I'm so bad at solving the problem of the type:

"If $A$ is an NP-complete problem, $B$ is reducible to $A$, then $B$ is..."

That I have to come here and ask these silly questions each and every time I encounter them.

Is there a good way of using the Venn Diagram shown below to tackle these kind of problem?

For example, how can I prove that If $A$ is an NP-complete problem, $B$ is reducible to $A$, then $B$ can be NP-hard using the above diagram?

If not possible, what would be another way to drill this into my head?

• I always find the definitions helpful. "B is reducible to A" writes $B \leq_p A$ which already suggests "B is easier than A" (up to polynomial factors) -- start from there.
– Raphael
Dec 16 '14 at 8:12
• @Raphael This is good to know. So let the difficulty hierarchy is like: P < NP < NP Hard < NP Complete? If that is the case this can be a good way to know if one thing is reducible to another...But my other question is whether one problem is ALWAYS reducible to another in the same complexity class, do you have an answer to that? Dec 16 '14 at 22:38

As Raphael said the definitions are important, especially if you try to create proofs. These definitions are not always captured in the Venn diagram.

"If A is an NP-complete problem, $B$ is reducible to $A$, then $B$ is...".

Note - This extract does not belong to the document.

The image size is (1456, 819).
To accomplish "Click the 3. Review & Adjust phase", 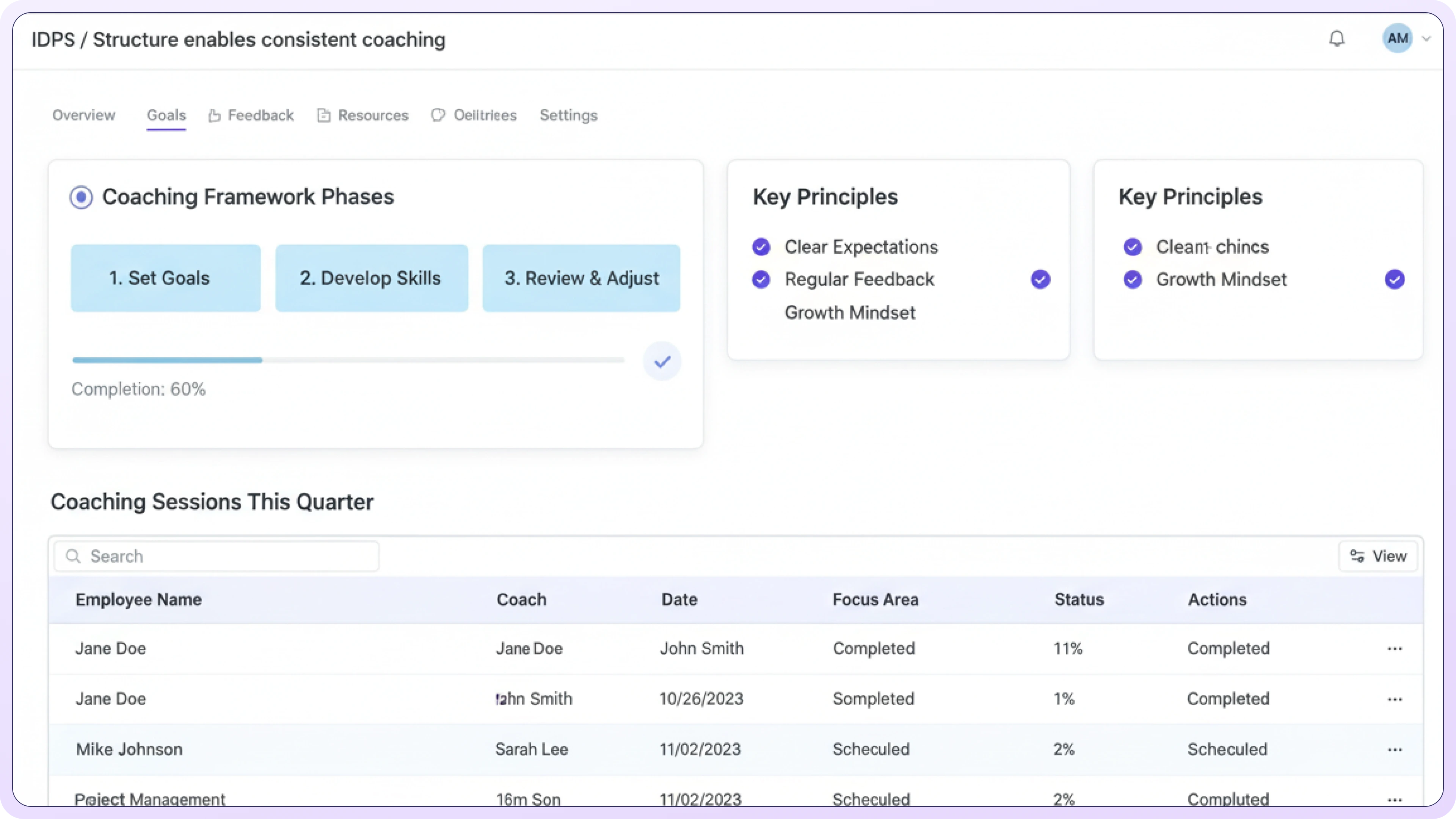I will [581, 278].
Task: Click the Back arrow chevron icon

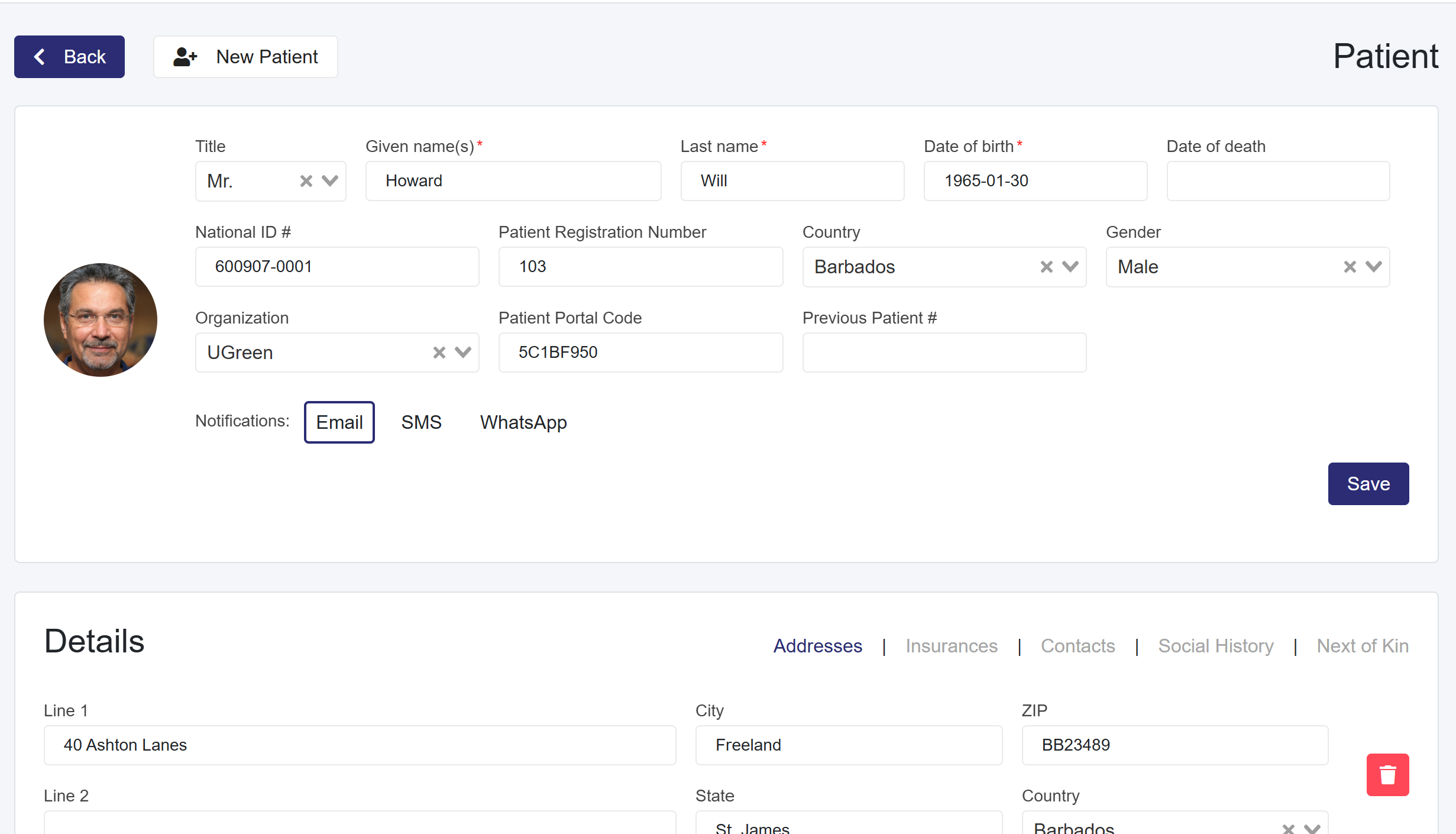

You cannot see from the diagram that this must mean that $B$ is NP.

To answer your question if it is not possible how you will be able to drill it into your head is much more complicated. But again the first step needs to be the definitions.

If you know that NP-completeness implies two properties of $A$ by definition, then you can take the next step.

What does $B$ reducible to $A$ means when regarding these two properties. Do the properties of $A$ tell anything about $B$?

The second property says that any problem in NP reduces to $A$ in polynomial time. So if $B$ reduce to $A$ in polynomial time then $B$ is in NP.

• Your last sentence is true but misleading. The fact that everything in NP reduces to A does not immediately mean that everything that reduces to A is in NP. Actually, everything that reduces to A is in NP but that's a theorem, not an immediate consequence of the definition. The proof of the theorem is that composing the reduction with the algorithm for A gives you a nondeterministic polytime algorithm for B, and that's what tells you that B is in NP. Dec 16 '14 at 11:57

The Venn diagram doesn't help very much.

Let's take your example of "If A is an NP complete problem, B is reducible to A, then B is..." NP-completeness tells you that everything in NP is reducible to A but that's not the question you're trying to solve. The question you're trying to solve is the converse: whether everything reducible to A is in NP. (It happens that it is but that's a theorem, not something that you can see immediately from the definitions.)

To use an analogy, your Venn diagram tells you that every elephant has four legs but you're trying to determine whether everything that has four legs is an elephant.